WHAT THE TASK REQUIRES: Repeat the material below with every "commit node" replaced by "revision node", keeping everything else the same.

DATA IN THIS EXERCISE:
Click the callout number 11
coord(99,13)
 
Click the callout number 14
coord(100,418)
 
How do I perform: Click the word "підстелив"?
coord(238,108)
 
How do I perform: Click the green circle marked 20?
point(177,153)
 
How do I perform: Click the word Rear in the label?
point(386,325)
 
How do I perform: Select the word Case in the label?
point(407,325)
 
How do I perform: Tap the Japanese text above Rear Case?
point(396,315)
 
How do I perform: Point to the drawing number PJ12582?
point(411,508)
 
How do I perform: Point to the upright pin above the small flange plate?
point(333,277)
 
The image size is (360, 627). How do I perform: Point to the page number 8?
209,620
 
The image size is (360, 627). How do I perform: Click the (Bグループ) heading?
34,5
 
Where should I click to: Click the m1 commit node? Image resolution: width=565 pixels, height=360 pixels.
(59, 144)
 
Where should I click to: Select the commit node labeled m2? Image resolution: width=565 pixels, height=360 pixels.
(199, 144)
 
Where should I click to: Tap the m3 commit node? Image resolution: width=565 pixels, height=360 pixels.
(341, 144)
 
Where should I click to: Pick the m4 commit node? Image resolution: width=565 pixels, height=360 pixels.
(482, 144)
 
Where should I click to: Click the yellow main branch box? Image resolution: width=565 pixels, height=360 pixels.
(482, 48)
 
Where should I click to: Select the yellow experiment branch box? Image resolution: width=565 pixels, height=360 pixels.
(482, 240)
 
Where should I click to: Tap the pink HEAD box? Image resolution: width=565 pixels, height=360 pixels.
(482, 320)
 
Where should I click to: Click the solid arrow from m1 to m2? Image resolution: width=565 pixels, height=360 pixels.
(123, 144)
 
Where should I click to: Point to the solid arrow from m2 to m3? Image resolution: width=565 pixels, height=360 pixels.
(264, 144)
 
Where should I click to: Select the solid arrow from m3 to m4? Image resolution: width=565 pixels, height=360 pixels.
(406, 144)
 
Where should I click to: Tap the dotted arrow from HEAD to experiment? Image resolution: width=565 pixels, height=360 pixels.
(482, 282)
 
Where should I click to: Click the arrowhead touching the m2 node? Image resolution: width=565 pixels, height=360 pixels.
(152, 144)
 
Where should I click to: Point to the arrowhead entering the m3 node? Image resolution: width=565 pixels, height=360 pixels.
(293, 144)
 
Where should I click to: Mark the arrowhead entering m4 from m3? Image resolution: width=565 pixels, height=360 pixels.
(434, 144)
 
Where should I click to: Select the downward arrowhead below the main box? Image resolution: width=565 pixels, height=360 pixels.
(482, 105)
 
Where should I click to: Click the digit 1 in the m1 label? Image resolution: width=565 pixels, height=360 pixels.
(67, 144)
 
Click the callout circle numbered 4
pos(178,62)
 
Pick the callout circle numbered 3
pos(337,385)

RESPONSE TO THIS EXERCISE:
Click the callout number 11
coord(99,13)
 
Click the callout number 14
coord(100,418)
 
How do I perform: Click the word "підстелив"?
coord(238,108)
 
How do I perform: Click the green circle marked 20?
point(177,153)
 
How do I perform: Click the word Rear in the label?
point(386,325)
 
How do I perform: Select the word Case in the label?
point(407,325)
 
How do I perform: Tap the Japanese text above Rear Case?
point(396,315)
 
How do I perform: Point to the drawing number PJ12582?
point(411,508)
 
How do I perform: Point to the upright pin above the small flange plate?
point(333,277)
 
The image size is (360, 627). How do I perform: Point to the page number 8?
209,620
 
The image size is (360, 627). How do I perform: Click the (Bグループ) heading?
34,5
 
Where should I click to: Click the m1 revision node? Image resolution: width=565 pixels, height=360 pixels.
(59, 144)
 
Where should I click to: Select the revision node labeled m2? Image resolution: width=565 pixels, height=360 pixels.
(199, 144)
 
Where should I click to: Tap the m3 revision node? Image resolution: width=565 pixels, height=360 pixels.
(341, 144)
 
Where should I click to: Pick the m4 revision node? Image resolution: width=565 pixels, height=360 pixels.
(482, 144)
 
Where should I click to: Click the yellow main branch box? Image resolution: width=565 pixels, height=360 pixels.
(482, 48)
 
Where should I click to: Select the yellow experiment branch box? Image resolution: width=565 pixels, height=360 pixels.
(482, 240)
 
Where should I click to: Tap the pink HEAD box? Image resolution: width=565 pixels, height=360 pixels.
(482, 320)
 
Where should I click to: Click the solid arrow from m1 to m2? Image resolution: width=565 pixels, height=360 pixels.
(123, 144)
 
Where should I click to: Point to the solid arrow from m2 to m3? Image resolution: width=565 pixels, height=360 pixels.
(264, 144)
 
Where should I click to: Select the solid arrow from m3 to m4? Image resolution: width=565 pixels, height=360 pixels.
(406, 144)
 
Where should I click to: Tap the dotted arrow from HEAD to experiment? Image resolution: width=565 pixels, height=360 pixels.
(482, 282)
 
Where should I click to: Click the arrowhead touching the m2 node? Image resolution: width=565 pixels, height=360 pixels.
(152, 144)
 
Where should I click to: Point to the arrowhead entering the m3 node? Image resolution: width=565 pixels, height=360 pixels.
(293, 144)
 
Where should I click to: Mark the arrowhead entering m4 from m3? Image resolution: width=565 pixels, height=360 pixels.
(434, 144)
 
Where should I click to: Select the downward arrowhead below the main box? Image resolution: width=565 pixels, height=360 pixels.
(482, 105)
 
Where should I click to: Click the digit 1 in the m1 label? Image resolution: width=565 pixels, height=360 pixels.
(67, 144)
 
Click the callout circle numbered 4
pos(178,62)
 
Pick the callout circle numbered 3
pos(337,385)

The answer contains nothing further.